Doctor of Philosophy (PhD)




College of Education and Social Sciences

First Advisor

Lee T. Hunter

Second Advisor

Rex Ward

Third Advisor

Jason Holt


The COVID-19 pandemic caused unprecedented disruption in education across the United States. Prior to the pandemic, students in third grade struggled with low reading proficiency, a difficulty that predicts persistent academic struggles, school dropout, and even delinquency. Districts in South Carolina and around the United States adapted to the challenges of the COVID-19 pandemic in various ways, and among these strategies were a traditional learning modality, where students attended school only in-person and when possible, and a hybrid learning modality, where students alternatively attended in-person and remotely. It is important to understand the potential impacts of these scheduling decisions on student performance, particularly in third grade reading. The purpose of the proposed quantitative causal comparative study was to examine whether third grade students' reading performance, as measured by the SC READY ELA assessment, vary as a function of students' enrollment in a district using a hybrid modality of instruction as compared with a traditional modality during the 2020-2021 school year. Data from districts using hybrid and traditional schedules were analyzed, representing 1,455 students. Results indicated that students on hybrid schedules had significantly higher mean scores than students on traditional schedules, particularly for male, female, and White students.
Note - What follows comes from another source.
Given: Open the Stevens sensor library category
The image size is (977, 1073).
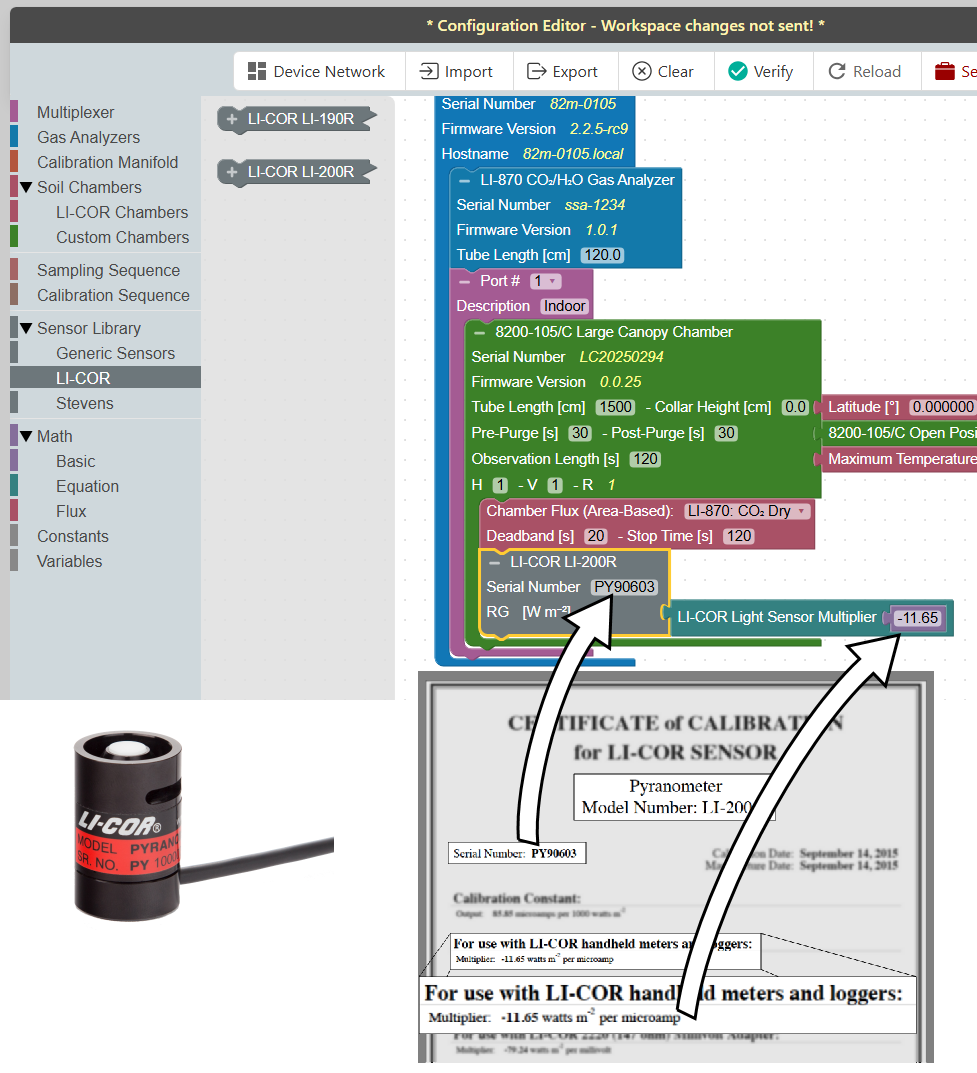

Follow-up interviews with superintendents revealed that districts were generally unprepared for the pandemic and that roles of parents, teachers, and leaders changed significantly during the pandemic. Additionally, superintendents focused on making informed decisions, reducing inequities in learning related to technology access, and supported instruction using technology. Taken together, the quantitative findings and experiences of superintendents support the need for increased preparedness for potential future disruptions to education and concerted effort on the part of all stakeholders to ensure continuity of instruction and adequate support for all students.